Однажды, когда они находились в классе, он увидел, как Хасан, стоя напротив своей полки, перебирает какие-то карточки. Мансур спросил его, что это, на что тот ответил: «Да так, ерунда». Услышав это, стоящий рядом Алихан сказал: «Это его карточки, на которых он нарисовал оружие из Варфейса».

– Можно взглянуть? – спросил Мансур, протягивая руку.

– Да это я так… – смутился Хасан, и Мансура позабавило это смущение, впервые наблюдаемое им на его лице. Он принял у него из рук карточки, аккуратно вырезанные из белой альбомной бумаги. На них были изображены искусно нарисованные и разукрашенные различные виды огнестрельного оружия.

– А ты знаешь, как они называются? – спросил Мансур, внимательно разглядывая рисунки.

– Конечно, – гордо ответил Хасан, – могу хоть прямо сейчас их написать.
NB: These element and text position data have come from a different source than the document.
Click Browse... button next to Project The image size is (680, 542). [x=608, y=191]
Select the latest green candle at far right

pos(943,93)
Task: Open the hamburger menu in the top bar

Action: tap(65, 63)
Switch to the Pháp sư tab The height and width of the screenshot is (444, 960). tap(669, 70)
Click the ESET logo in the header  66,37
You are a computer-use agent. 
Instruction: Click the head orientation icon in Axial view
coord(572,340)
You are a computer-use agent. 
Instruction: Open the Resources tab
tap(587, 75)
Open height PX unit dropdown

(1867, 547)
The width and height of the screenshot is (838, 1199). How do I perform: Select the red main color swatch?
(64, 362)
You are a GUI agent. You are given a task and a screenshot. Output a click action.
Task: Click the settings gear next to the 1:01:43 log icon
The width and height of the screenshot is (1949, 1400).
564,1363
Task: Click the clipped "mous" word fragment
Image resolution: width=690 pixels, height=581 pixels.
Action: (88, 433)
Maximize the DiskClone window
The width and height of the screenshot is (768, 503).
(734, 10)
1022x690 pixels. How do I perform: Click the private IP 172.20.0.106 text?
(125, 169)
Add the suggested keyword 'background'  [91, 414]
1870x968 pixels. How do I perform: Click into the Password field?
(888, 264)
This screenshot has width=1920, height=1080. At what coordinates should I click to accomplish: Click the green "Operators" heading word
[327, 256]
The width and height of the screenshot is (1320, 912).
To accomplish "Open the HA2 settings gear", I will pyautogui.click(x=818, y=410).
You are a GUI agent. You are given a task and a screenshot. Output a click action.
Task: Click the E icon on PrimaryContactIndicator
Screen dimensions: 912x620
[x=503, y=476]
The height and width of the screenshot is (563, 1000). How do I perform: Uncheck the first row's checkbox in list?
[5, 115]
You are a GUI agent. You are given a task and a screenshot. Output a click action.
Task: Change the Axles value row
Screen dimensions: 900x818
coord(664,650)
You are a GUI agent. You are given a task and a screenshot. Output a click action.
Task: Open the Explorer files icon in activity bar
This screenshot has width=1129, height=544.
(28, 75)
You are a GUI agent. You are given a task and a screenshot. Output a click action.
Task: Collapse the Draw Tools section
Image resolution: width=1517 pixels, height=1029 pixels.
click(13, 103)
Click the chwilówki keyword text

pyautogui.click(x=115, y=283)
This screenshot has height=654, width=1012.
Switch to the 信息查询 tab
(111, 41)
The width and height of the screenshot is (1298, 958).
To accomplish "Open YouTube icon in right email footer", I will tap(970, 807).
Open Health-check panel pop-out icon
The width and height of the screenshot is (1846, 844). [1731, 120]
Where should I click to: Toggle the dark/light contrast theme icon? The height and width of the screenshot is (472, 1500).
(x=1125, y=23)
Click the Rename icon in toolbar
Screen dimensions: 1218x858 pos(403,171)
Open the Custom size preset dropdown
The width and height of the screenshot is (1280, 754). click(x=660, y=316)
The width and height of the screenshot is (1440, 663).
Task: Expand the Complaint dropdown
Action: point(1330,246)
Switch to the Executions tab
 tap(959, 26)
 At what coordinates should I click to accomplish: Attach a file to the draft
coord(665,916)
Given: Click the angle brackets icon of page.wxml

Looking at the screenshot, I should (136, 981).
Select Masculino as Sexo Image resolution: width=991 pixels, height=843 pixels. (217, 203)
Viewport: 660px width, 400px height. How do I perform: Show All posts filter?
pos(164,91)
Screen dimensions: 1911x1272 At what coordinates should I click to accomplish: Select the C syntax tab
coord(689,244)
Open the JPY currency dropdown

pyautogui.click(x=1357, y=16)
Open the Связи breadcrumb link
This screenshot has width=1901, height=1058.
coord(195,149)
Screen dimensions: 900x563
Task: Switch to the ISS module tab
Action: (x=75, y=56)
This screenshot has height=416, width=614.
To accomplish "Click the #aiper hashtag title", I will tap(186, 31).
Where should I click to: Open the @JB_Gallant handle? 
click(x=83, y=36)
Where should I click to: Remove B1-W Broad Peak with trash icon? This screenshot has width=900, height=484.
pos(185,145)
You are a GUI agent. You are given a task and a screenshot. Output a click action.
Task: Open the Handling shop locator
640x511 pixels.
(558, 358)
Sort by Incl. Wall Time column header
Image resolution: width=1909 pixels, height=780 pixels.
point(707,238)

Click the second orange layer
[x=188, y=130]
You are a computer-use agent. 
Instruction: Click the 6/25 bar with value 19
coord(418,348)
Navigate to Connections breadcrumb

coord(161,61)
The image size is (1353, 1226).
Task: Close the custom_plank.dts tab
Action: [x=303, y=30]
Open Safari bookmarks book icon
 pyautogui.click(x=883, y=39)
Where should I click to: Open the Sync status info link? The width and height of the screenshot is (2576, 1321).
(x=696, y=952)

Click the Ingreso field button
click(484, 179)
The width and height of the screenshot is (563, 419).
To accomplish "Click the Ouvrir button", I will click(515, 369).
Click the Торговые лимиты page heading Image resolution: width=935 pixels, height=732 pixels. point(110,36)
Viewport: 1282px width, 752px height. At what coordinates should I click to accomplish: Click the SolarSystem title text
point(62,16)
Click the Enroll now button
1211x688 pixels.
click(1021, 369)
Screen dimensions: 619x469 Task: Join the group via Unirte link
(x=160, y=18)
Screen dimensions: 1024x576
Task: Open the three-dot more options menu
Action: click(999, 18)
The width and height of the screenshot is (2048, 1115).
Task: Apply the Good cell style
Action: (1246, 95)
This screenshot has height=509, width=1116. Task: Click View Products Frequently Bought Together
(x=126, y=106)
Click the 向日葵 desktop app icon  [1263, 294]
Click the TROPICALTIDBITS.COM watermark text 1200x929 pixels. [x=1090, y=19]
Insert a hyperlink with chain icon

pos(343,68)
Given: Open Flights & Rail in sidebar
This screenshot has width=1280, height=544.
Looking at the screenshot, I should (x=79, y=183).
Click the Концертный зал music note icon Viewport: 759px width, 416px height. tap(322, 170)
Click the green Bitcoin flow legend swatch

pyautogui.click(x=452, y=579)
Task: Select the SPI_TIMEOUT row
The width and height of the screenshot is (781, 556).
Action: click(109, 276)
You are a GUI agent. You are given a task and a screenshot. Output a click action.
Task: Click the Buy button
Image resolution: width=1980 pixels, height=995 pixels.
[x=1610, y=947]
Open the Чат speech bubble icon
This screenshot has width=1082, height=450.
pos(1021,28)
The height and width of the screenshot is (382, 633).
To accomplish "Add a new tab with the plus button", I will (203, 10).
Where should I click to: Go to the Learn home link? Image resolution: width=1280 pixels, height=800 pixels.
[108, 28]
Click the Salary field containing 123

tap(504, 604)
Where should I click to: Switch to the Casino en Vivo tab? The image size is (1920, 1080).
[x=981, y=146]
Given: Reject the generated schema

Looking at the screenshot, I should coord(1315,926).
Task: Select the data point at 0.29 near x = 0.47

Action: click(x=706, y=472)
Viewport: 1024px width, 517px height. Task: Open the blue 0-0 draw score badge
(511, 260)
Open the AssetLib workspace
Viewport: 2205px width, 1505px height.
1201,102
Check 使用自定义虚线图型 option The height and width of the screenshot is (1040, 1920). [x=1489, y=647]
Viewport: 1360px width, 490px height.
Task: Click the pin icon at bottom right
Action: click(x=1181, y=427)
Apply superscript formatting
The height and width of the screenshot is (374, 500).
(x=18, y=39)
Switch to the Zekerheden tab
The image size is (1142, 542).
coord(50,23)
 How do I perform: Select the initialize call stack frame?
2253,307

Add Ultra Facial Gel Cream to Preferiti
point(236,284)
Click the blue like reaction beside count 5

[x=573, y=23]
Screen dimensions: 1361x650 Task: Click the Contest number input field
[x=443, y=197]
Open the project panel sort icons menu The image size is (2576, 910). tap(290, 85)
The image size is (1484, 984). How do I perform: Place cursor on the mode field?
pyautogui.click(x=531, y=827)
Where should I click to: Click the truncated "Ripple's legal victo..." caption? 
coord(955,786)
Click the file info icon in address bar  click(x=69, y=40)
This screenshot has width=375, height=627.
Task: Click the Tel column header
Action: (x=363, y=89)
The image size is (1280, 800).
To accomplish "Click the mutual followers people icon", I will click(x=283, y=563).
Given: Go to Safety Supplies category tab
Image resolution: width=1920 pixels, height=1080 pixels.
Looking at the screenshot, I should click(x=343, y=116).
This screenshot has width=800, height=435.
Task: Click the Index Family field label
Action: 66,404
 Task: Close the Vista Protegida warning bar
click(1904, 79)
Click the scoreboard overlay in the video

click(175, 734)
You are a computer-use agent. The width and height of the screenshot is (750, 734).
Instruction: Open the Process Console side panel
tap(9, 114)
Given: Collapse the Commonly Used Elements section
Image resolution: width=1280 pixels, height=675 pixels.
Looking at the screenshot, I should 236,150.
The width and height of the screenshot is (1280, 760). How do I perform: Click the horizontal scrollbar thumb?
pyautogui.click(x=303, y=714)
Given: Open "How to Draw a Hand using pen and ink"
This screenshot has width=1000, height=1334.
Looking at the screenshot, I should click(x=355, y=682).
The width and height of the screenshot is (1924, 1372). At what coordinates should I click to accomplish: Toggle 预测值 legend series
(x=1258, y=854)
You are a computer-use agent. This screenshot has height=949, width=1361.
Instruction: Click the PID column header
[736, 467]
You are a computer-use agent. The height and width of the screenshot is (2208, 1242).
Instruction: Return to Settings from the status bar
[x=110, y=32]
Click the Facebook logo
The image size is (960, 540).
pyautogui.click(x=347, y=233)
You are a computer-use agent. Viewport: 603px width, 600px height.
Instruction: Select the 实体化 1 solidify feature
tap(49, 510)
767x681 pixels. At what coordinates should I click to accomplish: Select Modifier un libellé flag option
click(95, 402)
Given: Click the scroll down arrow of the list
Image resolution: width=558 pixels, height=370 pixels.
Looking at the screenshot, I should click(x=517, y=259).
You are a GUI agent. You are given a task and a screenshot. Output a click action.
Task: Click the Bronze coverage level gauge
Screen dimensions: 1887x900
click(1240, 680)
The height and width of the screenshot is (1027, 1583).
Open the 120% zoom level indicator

Он пошел обратно к своей полке, взял ручку и вернулся. Беря по одной карточке с пачки, он писал внизу название на ней изображенного вида оружия, возвращал карточку воспитателю, брал другую и начинал писать новое название. Мансур разглядывал рисунки, читая внизу: «Пистолет Five sever», «Автомат М16», «Пистолет Desert eagle», «Пистолет Sig savere», «Снайперская винтовка Орсис-Т5000», «Автомат Калашникова», «Пистолет Walther p99», «Пистолет Beretta М9», «Автомат Type 97», «Дробовик Dp-12», «Снайперская винтовка Chey tac», «Дробовик Six-12», «Снайперская винтовка AC-50», «Снайперская винтовка Mak Milan», «Снайперская винтовка Steyr scout», «Снайперская винтовка Baretta M82», «Снайперская винтовка AX-308».

– Здесь не все, – сказал Хасан, кладя перед Мансуром последнюю карточку. – Половину я отдал однокласснику.

– Хорошо рисуешь, – сдержанно и впервые похвалил его Мансур.